Well dear readers, much as I do not wish to continue day in and day out about the Wikileaks debate, I think it is time to look at the current situation from a different angle.
Many years ago, at the tender age of 18, I was posted to my first BFPO addresses in northern Germany at a time when the Cold War was still a very real event. Gorbachev had just taken over from Brezhnev and had a very different style. Northern Ireland remained a bloody issue and the Falklands was still deemed and active theatre.
Of course my now Ukrainian family was then part of the Ukrainian SSR, my good lady’s father sat in a T72A ready to repel my advances should such a notion have occured…..a situation I am pleased to say, that had resolved itself before I met my good lady (lest I caused an international incident).
Anyway, within 2 weeks of arriving within the BAOR zone, I am sent on a course relating to security, not the physical security of the BAOR zone, but because of my role, document security, subversion, espionage, coercion and subterfuge, in which it rather pointedly and unforgettably demonstrated how those nasty people in the PGU (now SVR) would seek to exploit any weakness I or a colleague may have, to glean by hook or by crook, any and all sensitive information I would undoubtedly see and have access to.
Now whether this course was simply exceptional in its delivery, or whether at the tender age of 18 and for the first time sent abroad, it remains vivid as a wake up call to the realities of life for gown-ups, I still remember this course as if it was yesterday.
Of course in those days the Internet system did not exist, everything was done by signals or paper relating to everything from unclassified to top secret material. Every single document though, was put on a circulation list relevant only to those who needed to know the contents (even for unclassified material) and a record kept of its dissemination. Confidential generally and below was sent out to others, secret and above meant others came to view.

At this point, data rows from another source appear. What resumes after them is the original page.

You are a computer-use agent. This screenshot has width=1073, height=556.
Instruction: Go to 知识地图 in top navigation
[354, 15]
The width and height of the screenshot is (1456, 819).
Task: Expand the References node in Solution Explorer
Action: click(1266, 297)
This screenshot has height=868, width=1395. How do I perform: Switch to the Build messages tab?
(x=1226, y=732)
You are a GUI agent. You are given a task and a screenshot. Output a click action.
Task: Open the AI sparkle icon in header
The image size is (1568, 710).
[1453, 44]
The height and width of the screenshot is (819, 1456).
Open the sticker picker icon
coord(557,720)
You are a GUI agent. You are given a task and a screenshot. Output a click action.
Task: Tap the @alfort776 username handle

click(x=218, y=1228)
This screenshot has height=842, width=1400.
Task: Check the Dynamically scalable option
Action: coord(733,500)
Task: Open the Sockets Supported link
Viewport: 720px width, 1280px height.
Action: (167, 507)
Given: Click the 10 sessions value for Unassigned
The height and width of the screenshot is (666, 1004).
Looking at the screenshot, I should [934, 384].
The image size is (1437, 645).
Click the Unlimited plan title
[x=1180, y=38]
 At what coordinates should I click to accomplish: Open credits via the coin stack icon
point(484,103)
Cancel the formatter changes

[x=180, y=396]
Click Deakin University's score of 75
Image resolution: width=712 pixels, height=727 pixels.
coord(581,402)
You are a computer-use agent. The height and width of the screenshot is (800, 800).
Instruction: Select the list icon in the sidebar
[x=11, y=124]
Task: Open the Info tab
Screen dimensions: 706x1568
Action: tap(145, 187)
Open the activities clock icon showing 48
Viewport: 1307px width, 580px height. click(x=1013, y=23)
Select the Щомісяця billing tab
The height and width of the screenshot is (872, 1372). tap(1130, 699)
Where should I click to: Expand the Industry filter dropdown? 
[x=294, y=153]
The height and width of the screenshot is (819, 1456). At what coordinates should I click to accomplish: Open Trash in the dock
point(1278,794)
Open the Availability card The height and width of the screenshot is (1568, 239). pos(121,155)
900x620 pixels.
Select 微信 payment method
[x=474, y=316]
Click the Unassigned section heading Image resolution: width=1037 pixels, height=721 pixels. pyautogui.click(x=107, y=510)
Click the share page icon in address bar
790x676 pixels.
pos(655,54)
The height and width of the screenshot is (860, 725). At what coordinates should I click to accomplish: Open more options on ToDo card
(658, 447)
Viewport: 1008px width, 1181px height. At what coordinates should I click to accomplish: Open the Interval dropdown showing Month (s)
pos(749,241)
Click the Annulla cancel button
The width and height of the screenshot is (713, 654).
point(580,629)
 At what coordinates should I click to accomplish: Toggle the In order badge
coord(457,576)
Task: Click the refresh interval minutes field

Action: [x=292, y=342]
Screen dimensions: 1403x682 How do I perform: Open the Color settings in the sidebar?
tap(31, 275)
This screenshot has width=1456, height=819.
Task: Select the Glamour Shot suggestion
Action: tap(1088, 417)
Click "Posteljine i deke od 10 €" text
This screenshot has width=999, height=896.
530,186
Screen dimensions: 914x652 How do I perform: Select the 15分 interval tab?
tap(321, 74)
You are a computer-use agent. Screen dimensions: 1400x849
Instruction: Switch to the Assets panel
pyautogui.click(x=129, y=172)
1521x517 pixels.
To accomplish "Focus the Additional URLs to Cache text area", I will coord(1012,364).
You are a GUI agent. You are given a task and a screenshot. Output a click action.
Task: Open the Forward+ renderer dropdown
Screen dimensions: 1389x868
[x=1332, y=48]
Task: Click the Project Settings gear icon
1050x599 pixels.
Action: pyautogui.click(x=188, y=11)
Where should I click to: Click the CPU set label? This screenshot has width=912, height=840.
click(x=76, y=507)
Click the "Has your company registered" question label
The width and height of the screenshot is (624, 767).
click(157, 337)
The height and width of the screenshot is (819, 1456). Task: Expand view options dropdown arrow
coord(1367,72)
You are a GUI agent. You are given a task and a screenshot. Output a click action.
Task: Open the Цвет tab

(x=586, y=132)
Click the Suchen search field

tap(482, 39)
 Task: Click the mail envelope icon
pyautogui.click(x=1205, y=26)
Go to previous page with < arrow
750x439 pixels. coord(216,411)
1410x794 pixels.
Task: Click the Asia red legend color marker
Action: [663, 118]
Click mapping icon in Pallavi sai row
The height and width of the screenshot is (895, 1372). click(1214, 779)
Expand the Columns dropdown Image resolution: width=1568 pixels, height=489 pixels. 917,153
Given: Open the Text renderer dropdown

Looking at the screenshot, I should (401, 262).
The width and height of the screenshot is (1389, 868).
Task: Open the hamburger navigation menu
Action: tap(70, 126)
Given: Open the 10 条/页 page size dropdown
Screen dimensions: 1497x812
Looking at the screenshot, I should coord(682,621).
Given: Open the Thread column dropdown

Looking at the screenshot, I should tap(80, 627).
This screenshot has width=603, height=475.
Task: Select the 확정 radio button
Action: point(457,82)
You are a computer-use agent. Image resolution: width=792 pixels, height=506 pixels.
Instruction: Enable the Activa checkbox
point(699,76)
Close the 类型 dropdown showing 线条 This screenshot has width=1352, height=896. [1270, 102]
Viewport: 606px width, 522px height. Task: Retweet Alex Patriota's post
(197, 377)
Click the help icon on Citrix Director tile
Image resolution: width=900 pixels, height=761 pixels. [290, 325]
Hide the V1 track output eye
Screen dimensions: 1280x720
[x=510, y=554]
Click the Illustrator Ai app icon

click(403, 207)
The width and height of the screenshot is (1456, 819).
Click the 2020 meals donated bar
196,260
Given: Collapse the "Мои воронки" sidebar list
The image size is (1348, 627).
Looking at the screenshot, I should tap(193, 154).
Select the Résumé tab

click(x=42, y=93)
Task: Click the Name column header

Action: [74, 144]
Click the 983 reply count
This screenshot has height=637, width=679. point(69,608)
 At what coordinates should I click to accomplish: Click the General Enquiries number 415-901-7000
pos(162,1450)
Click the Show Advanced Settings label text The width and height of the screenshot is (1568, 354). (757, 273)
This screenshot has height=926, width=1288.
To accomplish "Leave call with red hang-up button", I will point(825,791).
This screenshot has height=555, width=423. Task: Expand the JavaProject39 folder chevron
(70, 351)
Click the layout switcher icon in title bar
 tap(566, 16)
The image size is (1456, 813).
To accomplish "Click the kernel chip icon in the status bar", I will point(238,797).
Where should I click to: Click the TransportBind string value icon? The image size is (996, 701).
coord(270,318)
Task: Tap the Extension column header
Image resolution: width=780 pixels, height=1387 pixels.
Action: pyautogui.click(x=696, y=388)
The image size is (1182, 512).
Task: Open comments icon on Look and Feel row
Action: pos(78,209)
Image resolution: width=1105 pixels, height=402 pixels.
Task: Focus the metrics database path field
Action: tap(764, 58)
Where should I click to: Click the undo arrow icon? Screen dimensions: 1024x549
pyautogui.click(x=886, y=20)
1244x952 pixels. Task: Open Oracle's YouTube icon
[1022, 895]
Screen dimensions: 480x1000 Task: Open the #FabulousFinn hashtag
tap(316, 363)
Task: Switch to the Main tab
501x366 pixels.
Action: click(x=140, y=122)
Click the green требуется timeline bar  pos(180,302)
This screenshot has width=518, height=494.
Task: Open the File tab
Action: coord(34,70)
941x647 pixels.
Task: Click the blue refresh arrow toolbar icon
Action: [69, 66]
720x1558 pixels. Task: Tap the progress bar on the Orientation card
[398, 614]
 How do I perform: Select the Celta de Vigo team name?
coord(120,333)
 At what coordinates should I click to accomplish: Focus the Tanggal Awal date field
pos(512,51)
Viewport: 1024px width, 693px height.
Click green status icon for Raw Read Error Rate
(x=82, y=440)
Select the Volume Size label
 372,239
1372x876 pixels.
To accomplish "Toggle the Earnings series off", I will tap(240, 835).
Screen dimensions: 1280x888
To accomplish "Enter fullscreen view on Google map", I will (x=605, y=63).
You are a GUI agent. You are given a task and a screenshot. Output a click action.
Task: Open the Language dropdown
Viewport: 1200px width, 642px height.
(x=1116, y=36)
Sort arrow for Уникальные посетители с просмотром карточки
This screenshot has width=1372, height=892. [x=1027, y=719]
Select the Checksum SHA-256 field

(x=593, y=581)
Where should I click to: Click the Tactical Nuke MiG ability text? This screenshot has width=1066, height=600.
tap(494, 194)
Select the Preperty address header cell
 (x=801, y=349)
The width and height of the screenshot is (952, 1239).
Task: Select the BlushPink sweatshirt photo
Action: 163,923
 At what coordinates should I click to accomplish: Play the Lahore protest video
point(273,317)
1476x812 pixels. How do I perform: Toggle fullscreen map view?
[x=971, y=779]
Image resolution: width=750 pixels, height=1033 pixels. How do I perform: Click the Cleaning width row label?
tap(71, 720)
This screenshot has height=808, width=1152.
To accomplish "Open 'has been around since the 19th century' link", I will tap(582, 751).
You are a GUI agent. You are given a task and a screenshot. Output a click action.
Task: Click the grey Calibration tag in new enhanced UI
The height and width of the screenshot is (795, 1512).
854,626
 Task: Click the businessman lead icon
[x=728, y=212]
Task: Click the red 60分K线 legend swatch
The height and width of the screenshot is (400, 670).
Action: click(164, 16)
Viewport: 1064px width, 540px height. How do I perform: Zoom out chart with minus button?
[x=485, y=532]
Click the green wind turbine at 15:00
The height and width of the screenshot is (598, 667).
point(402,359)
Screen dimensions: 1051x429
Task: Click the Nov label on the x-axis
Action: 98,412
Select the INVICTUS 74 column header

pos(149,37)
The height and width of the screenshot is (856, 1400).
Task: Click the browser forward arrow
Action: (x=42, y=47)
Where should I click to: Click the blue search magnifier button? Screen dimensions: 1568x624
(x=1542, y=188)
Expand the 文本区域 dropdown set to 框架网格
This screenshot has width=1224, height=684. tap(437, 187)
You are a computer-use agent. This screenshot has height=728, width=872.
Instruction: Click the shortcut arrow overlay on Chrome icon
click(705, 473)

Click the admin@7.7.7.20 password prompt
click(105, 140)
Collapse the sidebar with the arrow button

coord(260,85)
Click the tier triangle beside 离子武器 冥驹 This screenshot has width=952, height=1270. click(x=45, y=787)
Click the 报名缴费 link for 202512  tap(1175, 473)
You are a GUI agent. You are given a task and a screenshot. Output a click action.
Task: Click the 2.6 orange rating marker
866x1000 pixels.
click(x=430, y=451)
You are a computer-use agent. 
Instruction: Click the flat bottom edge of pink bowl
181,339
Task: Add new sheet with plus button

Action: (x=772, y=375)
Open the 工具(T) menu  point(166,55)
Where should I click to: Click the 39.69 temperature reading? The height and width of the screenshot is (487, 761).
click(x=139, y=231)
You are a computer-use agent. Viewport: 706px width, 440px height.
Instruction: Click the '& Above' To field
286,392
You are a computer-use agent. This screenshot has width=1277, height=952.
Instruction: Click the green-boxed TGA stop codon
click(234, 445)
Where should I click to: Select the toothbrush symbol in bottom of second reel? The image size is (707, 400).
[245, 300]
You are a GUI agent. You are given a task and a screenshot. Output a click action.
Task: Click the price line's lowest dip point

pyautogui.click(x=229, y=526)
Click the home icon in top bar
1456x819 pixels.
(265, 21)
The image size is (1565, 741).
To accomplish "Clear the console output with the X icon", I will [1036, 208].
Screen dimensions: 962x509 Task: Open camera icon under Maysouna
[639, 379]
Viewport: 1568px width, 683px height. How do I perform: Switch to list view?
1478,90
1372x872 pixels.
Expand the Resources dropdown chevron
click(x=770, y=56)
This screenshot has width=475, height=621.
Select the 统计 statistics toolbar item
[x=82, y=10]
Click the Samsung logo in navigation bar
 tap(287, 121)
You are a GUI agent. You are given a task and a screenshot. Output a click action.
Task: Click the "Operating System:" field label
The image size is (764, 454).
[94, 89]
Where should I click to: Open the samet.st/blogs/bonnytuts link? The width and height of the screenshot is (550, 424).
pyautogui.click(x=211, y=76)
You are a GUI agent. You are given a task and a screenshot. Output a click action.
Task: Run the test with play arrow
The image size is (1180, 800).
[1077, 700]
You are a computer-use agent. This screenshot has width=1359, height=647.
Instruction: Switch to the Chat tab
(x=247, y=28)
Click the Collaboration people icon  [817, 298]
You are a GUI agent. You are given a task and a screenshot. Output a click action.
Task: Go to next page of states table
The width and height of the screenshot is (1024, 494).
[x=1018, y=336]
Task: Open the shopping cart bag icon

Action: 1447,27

Effectively, there was what is now called in computer circles, a data management system, so that every copy of any document could be accounted for by way of who had a copy and internal circulation was signed as “read” by those deemed worthy to need to know the contents. A wonderful system, fully auditable (and it was frequently) that allowed for the controlled destruction of documents as well…..because you instantly knew who had copies of what……and you knew who was vetted to see what.
However, the weakest link in the entire system was of course the human……hence the course I shall never forget. I have since attended many such courses when in the service of The Crown, but this first one was by far the most striking.
Unsurprisingly in the private sector, document controllers still exist as a role in many large projects, particularly in oil and gas projects whether it be upstream, mid-stream or downstream parts of the project as a specific function outside of normal HR and administrative organs. Controlled information flow is key to effective awareness and/or planning.
This takes us back to Wikileaks, or rather the system that was compromised and the contents subsequently released by Wikileaks.
The US system seems to have run quite out of control whereby it is alleged that over 2,500,000 US personnel of various types have complete access to the system (which explains how Iraq/Afghanistan (military) communications have been accessed and subsequently leaked, as easily as the diplomatic communiques).
Now whomever leaked this information surely did not need access to both diplomatic and military communication for their role…..unless there is more than one leak and they are relevant to each sector.
I fully understand that after 9/11 and the finger pointing about intelligence sharing (or lack of it) between US agencies caused a major change in the ability to access information but to allow access to 2,500,000 people when any security analyst will state there is no such thing as 100% security and the weakest link will almost always be human?
You have to suspect that about 2,499,500 really do not need access to all this information but only parts of it.
Whilst that would reduce the number of possible leaks, of course that does not eliminate them. The human issue still remains. No matter how well vetted anyone is, and regardless of what rank or position they hold, each and every person with access remains a “risk”…..after all, the best and infamous spies all got through even the most meticulous of vetting procedures throughout history.
What I was told almost 30 years ago remains true today, the weakest link is you.